Dataset extract:
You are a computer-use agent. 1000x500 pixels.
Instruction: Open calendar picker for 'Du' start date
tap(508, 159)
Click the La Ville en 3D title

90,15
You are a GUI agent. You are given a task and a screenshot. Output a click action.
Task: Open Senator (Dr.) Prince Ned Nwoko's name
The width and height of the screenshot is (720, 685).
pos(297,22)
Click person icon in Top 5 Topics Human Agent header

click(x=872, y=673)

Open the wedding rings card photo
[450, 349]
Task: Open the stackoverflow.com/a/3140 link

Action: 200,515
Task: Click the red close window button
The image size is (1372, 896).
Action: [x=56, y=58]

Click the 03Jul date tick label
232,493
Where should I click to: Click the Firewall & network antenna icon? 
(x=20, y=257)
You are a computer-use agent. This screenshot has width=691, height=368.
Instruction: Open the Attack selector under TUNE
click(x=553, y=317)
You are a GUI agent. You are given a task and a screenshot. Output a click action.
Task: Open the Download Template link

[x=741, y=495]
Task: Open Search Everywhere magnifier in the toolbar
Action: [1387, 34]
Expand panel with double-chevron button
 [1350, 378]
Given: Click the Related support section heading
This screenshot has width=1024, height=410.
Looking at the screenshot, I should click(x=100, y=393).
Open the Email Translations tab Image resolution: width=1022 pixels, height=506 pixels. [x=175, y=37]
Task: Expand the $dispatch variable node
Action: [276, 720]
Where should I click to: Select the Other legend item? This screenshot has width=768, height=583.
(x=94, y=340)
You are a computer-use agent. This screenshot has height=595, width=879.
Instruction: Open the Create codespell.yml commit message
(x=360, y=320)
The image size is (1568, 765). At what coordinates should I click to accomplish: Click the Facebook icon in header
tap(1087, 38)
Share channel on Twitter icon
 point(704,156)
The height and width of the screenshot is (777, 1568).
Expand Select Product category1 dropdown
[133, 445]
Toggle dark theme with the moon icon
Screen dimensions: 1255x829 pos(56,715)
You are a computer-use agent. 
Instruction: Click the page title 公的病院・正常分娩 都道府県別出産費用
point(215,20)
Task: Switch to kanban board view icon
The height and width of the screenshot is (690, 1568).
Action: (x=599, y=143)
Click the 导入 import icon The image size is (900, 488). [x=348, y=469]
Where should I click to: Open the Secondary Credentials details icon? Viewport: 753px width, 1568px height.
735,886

Exercise prompt: Give the data again, exactly as it stands.

Reply:
You are a computer-use agent. 1000x500 pixels.
Instruction: Open calendar picker for 'Du' start date
tap(508, 159)
Click the La Ville en 3D title

90,15
You are a GUI agent. You are given a task and a screenshot. Output a click action.
Task: Open Senator (Dr.) Prince Ned Nwoko's name
The width and height of the screenshot is (720, 685).
pos(297,22)
Click person icon in Top 5 Topics Human Agent header

click(x=872, y=673)

Open the wedding rings card photo
[450, 349]
Task: Open the stackoverflow.com/a/3140 link

Action: 200,515
Task: Click the red close window button
The image size is (1372, 896).
Action: [x=56, y=58]

Click the 03Jul date tick label
232,493
Where should I click to: Click the Firewall & network antenna icon? 
(x=20, y=257)
You are a computer-use agent. This screenshot has width=691, height=368.
Instruction: Open the Attack selector under TUNE
click(x=553, y=317)
You are a GUI agent. You are given a task and a screenshot. Output a click action.
Task: Open the Download Template link

[x=741, y=495]
Task: Open Search Everywhere magnifier in the toolbar
Action: [1387, 34]
Expand panel with double-chevron button
 [1350, 378]
Given: Click the Related support section heading
This screenshot has width=1024, height=410.
Looking at the screenshot, I should click(x=100, y=393).
Open the Email Translations tab Image resolution: width=1022 pixels, height=506 pixels. [x=175, y=37]
Task: Expand the $dispatch variable node
Action: [276, 720]
Where should I click to: Select the Other legend item? This screenshot has width=768, height=583.
(x=94, y=340)
You are a computer-use agent. This screenshot has height=595, width=879.
Instruction: Open the Create codespell.yml commit message
(x=360, y=320)
The image size is (1568, 765). At what coordinates should I click to accomplish: Click the Facebook icon in header
tap(1087, 38)
Share channel on Twitter icon
 point(704,156)
The height and width of the screenshot is (777, 1568).
Expand Select Product category1 dropdown
[133, 445]
Toggle dark theme with the moon icon
Screen dimensions: 1255x829 pos(56,715)
You are a computer-use agent. 
Instruction: Click the page title 公的病院・正常分娩 都道府県別出産費用
point(215,20)
Task: Switch to kanban board view icon
The height and width of the screenshot is (690, 1568).
Action: (x=599, y=143)
Click the 导入 import icon The image size is (900, 488). [x=348, y=469]
Where should I click to: Open the Secondary Credentials details icon? Viewport: 753px width, 1568px height.
735,886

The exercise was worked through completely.